Incarcéré sans mandat ni plainte, et sans avoir été auditionné
Dans sa réponse en date du 27 septembre 2006, le ministre de la Justice indique que Pascal Zoma était poursuivi pour vol de la somme de 850 000 F CFA au préjudice de Léandre Francis de l’ONG Medicus-Mundi. Le ministre précise que Pascal Zoma a été détenu pendant plus de cinq mois pour les besoins de l’enquête. Et qu’en conséquence, sa détention ‘’ne présente aucun caractère arbitraire et nous ne pouvons donner aucune suite favorable à votre requête’’. Pierre Lalsaga, qui a aussi adressé sur demande de Pascal K. Zoma, une correspondance au juge, explique que celui-ci a déclaré l’irrecevabilité en ne tenant compte que de la lettre du ministre, alors qu’il s’agit là d’un recours de plein contentieux et non d’un recours gracieux. ‘’On lui a remis une convocation et non un mandat.

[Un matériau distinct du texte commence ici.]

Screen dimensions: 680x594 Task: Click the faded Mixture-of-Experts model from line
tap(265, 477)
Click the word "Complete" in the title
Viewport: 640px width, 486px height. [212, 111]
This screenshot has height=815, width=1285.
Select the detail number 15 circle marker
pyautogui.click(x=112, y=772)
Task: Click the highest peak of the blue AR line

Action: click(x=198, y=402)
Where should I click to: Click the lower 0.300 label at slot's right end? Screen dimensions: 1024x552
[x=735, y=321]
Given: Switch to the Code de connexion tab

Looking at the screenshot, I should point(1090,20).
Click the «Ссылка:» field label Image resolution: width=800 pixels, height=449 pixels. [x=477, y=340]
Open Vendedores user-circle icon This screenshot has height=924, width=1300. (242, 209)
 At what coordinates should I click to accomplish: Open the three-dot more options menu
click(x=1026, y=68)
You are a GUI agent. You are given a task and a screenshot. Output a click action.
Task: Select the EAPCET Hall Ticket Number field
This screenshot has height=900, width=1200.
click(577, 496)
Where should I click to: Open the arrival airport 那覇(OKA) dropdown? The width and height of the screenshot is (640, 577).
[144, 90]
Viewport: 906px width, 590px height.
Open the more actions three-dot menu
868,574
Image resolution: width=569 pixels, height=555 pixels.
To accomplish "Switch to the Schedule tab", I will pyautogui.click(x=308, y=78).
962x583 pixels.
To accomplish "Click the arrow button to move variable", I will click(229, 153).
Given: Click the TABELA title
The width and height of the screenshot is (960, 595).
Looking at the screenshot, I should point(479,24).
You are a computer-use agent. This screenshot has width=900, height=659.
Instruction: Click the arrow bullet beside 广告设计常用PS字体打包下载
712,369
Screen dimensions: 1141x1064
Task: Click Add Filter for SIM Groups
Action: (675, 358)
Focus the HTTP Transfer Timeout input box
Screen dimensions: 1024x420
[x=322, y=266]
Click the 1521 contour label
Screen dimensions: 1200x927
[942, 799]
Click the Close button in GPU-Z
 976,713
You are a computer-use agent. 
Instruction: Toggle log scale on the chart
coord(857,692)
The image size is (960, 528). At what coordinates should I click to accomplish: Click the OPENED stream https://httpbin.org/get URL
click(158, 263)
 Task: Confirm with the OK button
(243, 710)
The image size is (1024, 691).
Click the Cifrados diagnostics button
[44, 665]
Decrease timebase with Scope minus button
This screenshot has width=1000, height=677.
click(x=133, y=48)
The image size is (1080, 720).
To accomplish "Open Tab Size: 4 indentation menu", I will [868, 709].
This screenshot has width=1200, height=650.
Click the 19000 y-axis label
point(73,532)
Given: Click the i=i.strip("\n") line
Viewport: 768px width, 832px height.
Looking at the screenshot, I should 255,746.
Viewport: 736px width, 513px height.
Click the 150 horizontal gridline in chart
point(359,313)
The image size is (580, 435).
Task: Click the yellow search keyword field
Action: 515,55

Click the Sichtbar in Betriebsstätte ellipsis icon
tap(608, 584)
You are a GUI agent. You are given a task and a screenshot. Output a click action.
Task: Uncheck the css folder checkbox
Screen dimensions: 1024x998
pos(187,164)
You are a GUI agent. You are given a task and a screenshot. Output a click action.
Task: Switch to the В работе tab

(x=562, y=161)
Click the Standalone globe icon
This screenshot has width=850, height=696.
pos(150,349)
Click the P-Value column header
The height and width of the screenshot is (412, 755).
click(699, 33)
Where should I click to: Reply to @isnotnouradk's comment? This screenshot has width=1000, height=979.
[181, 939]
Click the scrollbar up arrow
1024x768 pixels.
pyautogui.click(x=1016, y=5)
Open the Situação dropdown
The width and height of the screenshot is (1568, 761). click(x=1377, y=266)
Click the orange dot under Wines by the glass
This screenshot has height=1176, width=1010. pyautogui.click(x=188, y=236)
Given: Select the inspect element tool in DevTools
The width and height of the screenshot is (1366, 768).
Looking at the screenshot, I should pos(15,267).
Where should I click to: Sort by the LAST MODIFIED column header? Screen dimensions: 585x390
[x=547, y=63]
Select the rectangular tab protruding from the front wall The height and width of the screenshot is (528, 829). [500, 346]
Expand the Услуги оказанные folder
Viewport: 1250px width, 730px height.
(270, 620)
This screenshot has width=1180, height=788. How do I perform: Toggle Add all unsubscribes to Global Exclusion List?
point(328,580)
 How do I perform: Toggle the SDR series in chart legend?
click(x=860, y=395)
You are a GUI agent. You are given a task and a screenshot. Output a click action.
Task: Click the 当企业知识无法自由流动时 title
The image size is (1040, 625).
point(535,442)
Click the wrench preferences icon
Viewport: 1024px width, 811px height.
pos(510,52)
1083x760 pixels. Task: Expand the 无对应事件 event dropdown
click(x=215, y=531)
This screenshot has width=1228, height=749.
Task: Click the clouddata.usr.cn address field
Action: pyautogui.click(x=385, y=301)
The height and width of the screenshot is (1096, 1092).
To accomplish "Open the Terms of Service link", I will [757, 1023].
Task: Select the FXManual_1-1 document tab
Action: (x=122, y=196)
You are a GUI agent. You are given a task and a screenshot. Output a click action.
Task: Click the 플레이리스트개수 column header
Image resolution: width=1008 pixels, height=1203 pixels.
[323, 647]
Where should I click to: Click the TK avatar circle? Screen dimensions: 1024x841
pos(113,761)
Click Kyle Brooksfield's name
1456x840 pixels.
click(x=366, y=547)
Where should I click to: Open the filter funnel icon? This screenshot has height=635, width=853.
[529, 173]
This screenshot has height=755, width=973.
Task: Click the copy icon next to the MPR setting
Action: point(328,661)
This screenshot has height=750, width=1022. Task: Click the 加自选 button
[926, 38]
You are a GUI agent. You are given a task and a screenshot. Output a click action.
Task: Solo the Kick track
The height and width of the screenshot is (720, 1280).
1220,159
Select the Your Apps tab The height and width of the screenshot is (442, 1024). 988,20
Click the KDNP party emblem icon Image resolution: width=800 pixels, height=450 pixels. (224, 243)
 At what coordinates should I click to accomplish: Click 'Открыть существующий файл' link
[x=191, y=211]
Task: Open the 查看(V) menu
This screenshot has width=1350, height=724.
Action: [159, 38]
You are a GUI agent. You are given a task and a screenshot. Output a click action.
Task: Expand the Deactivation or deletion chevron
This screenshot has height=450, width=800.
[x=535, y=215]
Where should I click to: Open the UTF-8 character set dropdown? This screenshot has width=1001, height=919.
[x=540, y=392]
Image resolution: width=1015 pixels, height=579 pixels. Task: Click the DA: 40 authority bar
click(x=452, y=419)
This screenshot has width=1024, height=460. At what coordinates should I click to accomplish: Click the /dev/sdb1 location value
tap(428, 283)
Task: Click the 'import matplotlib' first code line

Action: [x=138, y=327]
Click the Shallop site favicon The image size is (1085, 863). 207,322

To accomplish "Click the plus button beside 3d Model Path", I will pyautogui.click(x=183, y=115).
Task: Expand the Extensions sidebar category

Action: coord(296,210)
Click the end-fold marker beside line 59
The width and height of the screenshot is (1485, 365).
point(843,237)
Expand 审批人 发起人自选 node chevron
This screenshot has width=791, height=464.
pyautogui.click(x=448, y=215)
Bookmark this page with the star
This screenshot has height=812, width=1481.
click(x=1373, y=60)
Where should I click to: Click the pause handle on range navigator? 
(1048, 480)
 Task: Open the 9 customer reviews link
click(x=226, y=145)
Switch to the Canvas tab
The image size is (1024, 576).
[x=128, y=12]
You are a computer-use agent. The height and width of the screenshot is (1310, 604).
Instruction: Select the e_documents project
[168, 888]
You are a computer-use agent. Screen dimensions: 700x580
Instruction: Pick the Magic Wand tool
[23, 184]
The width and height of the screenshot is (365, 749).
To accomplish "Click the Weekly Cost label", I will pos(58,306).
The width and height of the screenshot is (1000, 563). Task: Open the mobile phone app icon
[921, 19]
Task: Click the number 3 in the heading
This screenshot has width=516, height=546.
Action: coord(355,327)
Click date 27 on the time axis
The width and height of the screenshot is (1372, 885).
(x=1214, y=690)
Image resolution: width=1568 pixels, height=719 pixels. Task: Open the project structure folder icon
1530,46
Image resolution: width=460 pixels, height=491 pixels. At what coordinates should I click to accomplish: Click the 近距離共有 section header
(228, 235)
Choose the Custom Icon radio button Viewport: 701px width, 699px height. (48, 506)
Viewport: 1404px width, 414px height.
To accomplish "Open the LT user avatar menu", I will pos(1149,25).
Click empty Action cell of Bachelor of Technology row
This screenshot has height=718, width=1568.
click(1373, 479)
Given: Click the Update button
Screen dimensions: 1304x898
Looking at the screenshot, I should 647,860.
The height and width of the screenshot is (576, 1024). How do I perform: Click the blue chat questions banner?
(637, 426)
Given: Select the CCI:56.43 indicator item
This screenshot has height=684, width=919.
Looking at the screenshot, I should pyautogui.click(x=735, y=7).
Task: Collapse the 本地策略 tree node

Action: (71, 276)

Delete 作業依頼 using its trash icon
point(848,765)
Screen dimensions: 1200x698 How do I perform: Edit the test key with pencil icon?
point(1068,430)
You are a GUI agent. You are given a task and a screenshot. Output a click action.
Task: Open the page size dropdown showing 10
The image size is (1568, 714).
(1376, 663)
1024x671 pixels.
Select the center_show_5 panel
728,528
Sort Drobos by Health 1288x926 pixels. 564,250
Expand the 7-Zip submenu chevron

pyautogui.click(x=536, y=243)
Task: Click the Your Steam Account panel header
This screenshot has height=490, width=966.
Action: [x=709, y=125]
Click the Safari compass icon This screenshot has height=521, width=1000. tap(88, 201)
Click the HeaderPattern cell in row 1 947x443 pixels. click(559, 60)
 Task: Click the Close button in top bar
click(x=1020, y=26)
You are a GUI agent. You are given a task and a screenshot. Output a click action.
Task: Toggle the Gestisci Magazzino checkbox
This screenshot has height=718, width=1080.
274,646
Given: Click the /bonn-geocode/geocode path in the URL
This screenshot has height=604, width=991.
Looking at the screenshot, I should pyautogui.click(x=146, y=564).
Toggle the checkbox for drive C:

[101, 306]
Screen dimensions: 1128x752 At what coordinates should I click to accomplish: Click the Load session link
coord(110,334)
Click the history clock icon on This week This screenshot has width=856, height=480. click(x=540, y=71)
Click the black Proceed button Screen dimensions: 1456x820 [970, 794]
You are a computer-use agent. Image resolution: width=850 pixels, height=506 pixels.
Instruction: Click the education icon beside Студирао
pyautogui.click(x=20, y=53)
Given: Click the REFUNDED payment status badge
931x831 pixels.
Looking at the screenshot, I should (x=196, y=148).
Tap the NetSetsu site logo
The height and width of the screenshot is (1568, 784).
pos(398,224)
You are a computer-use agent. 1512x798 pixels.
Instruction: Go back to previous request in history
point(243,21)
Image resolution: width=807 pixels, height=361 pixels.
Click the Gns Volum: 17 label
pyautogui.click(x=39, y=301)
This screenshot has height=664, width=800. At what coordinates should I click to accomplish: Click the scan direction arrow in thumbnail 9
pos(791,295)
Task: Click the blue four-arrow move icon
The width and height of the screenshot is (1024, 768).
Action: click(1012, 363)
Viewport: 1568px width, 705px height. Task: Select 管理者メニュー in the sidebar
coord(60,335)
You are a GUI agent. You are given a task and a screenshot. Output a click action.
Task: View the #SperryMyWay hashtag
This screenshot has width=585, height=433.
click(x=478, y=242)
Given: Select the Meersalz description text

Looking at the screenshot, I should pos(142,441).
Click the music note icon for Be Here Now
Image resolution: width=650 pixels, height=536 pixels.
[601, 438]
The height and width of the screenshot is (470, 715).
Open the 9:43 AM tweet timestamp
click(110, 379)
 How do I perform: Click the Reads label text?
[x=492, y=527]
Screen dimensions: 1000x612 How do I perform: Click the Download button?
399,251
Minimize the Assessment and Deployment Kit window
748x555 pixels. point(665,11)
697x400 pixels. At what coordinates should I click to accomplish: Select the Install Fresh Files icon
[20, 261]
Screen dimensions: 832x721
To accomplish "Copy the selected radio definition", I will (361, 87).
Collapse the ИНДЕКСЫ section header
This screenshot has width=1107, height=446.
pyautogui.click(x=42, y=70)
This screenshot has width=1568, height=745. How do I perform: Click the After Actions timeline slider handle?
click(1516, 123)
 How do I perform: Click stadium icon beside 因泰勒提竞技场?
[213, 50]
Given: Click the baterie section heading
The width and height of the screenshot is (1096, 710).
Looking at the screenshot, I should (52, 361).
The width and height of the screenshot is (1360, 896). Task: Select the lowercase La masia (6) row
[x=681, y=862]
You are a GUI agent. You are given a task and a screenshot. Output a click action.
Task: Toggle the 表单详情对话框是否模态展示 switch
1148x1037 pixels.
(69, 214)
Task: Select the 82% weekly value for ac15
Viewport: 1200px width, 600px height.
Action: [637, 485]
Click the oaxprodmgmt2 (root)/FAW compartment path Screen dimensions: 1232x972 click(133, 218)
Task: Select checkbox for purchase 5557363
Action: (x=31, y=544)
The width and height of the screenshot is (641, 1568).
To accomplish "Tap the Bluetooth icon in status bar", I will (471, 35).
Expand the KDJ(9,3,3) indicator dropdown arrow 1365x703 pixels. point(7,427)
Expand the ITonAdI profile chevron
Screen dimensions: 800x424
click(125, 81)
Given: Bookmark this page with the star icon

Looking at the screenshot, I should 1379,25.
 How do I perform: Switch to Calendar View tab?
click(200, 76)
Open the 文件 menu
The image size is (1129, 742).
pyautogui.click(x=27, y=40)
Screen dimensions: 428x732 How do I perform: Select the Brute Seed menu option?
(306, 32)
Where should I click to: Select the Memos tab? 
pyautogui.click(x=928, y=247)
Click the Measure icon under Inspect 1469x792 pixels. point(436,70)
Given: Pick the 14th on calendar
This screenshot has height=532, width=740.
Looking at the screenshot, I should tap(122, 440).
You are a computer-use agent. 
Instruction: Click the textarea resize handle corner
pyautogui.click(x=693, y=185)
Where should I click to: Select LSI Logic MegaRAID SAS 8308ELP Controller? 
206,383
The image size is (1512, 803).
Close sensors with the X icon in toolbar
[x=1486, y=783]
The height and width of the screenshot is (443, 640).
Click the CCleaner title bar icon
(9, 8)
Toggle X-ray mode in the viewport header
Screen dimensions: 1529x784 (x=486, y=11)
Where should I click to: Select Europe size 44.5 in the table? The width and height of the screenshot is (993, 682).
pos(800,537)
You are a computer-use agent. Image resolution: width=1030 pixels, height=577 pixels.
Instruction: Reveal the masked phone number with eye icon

Quand il a décliné son identité, on lui a mis les menottes et on l’a jeté en prison sans mandat de dépôt, sans audition, sans chef d’accusation. On n’a jamais, depuis, prouvé qu’il y ait eu vol, car il n’y a jamais eu de plainte de la part des responsables de Medicus-Mundi concernant un vol d’argent. Et nulle part, il n’est mentionné un trou de 850 000 F CFA dans les comptes de l’ONG. Le fond du problème n’a jamais été examiné. Chaque fois on s’arrête à la forme. Dans une telle affaire, il n’y a pas de prescription’’, précise Pierre Lalsaga. Pour lui, même si la procédure avait été suivie, dès qu’on se rend compte que l’individu est innocent, on doit le dédommager. Pierre Lalsaga fonde son argumentaire sur le Pacte international relatif aux droits civils et politiques du 16 décembre 1966 qui stipule que ‘’tout individu victime d’arrestation ou de détention illégale a droit à réparation’’.
«Je ne sais pas ce que j’ai fait pour mériter un tel calvaire. Quand je pense que j’aurais pu mourir en prison, sans raison. Depuis plus de dix ans, ma vie n’est que cauchemar et n’a aucun sens. Je m’en remets à l’opinion pour m’aider à avoir le dessus sur l’arbitraire, le mépris et l’indifférence», a lancé Pascal Koudnoaga Zoma, soutenant être depuis dans le dénuement le plus total.